Gruñe, me mira, levanta su cuerpo pesado para luego caminar con sus cuatro patas y desaparecer en la pequeña neblina que apareció de repente.

Al norte, o asumo que es el norte, se presenta de la nada una gran aurora boreal, que pinta el cielo con pinceladas de colores variados. Nunca había presenciado una y no puedo dejar de mirarla. Mi boca se abre como un acto reflejo, mis ojos quieren salirse de sus orbitas por la emoción y mi piel se eriza de la felicidad. En esta aurora boreal el celeste y el verde brillantes predominan, ondulándose por encima de mi cabeza y una flecha roja apunta hacia delante, hacia lo desconocido, hacia el final.
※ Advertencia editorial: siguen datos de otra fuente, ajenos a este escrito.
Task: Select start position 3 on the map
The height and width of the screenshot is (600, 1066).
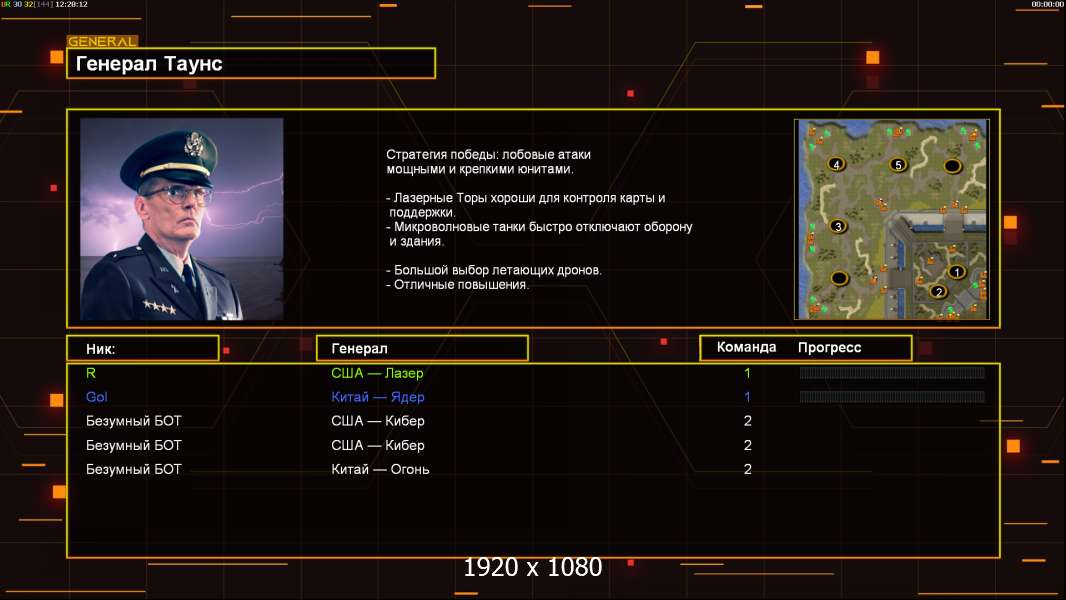Action: pos(838,226)
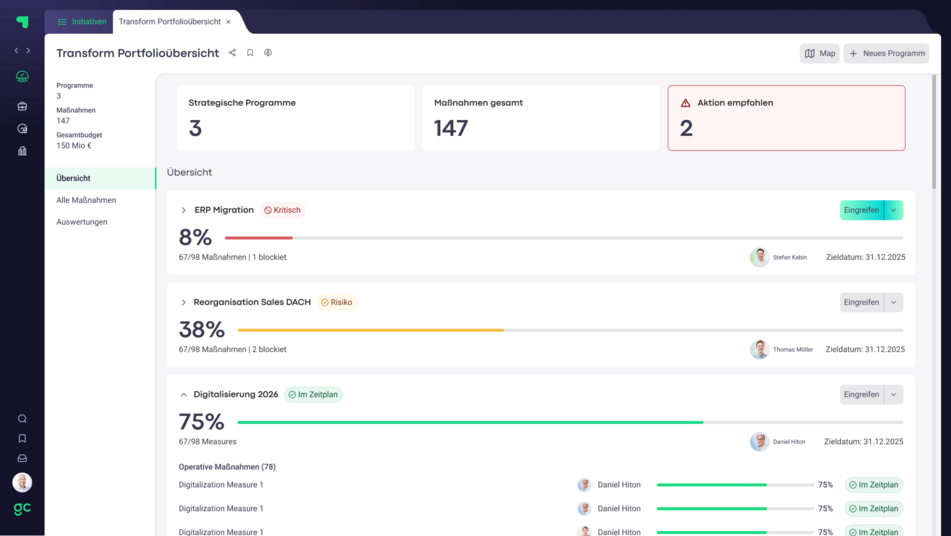This screenshot has height=536, width=951.
Task: Open dropdown arrow next to ERP Migration Eingreifen
Action: pos(894,210)
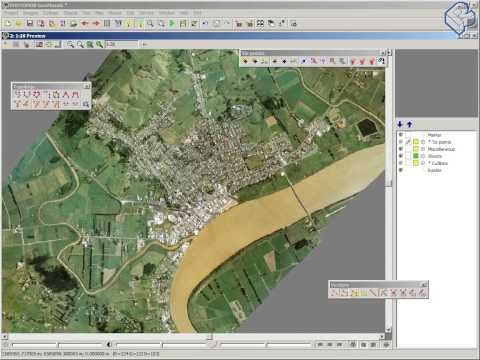Open the second menu in the menu bar

(x=31, y=13)
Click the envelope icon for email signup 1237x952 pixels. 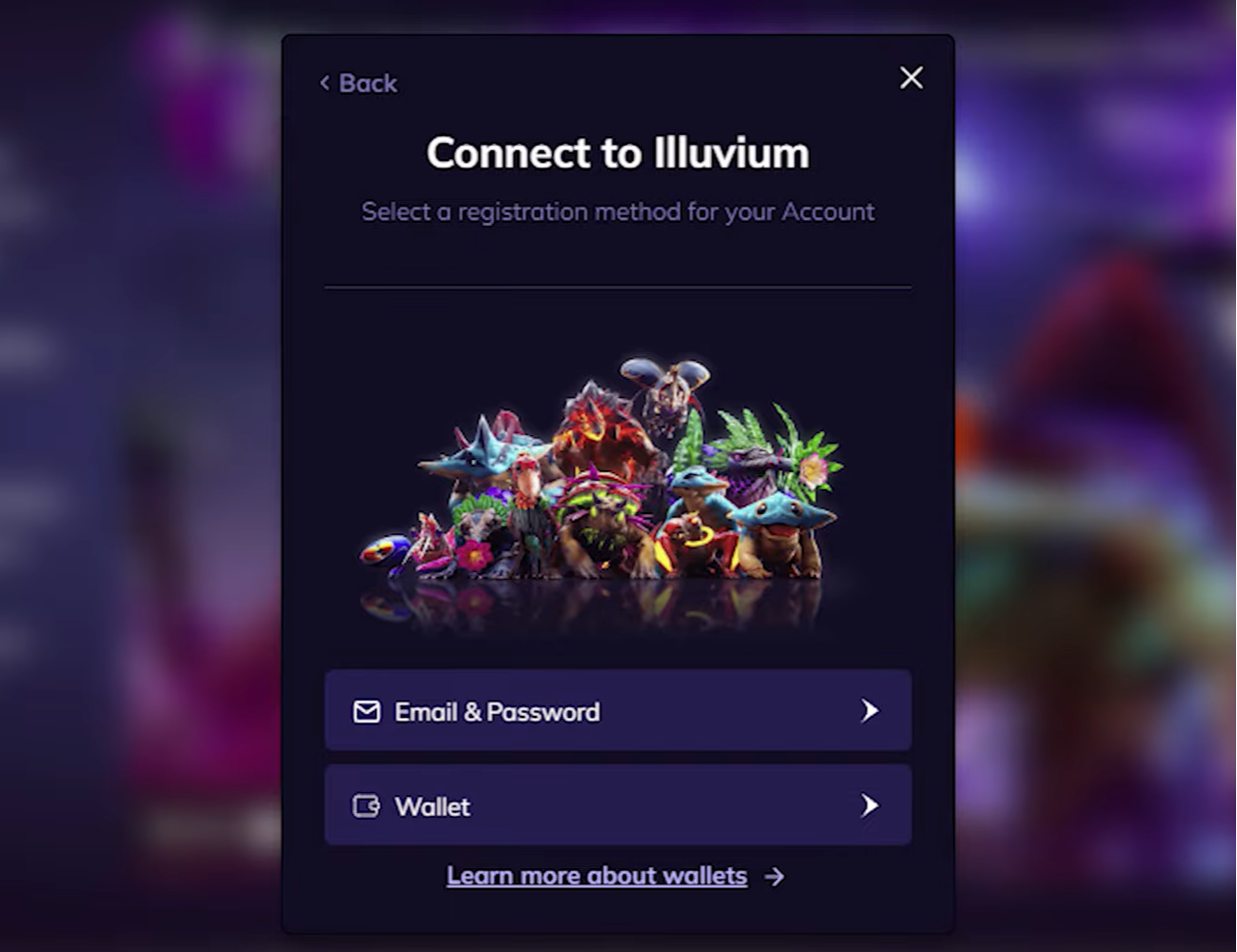pyautogui.click(x=367, y=711)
Desaparece, y con ella, mi necesidad de seguir enamorado del cielo resplandeciente. Sigo a la flecha roja, mirando hacia los costados hasta que llego a un acantilado y del otro lado hay un pequeño niño. No puedo verlo en plenitud, solo distingo su corte de cabello y una remera a rayas horizontales, algunas rojas, otras azules. El niño levanta su mano y hace aparecer un puente de tablas de madera, cada una se posiciona delante de la otra y quedan flotando. Luego, desde las alturas, aparece una soga de nylon blanco con círculos negros que une las tablas como si fuese una serpiente que sigue el ritmo de su encantador. Luego, cuando la soga termina de formar el camino, se divide en dos creando así la baranda.

La construcción del puente termina y el nene me invita a seguirlo con su mano derecha. Aunque la estructura se mueva, no tengo miedo, confío en el extraño, y sabiendo que eso no debería suceder, no me importa. Llego a su lado, nos miramos hasta que él sonríe.

—Bienvenido a la Montaña Escondida Luke, te estaba esperado —dice mientras camina y yo lo sigo secándome el sudor de mi frente.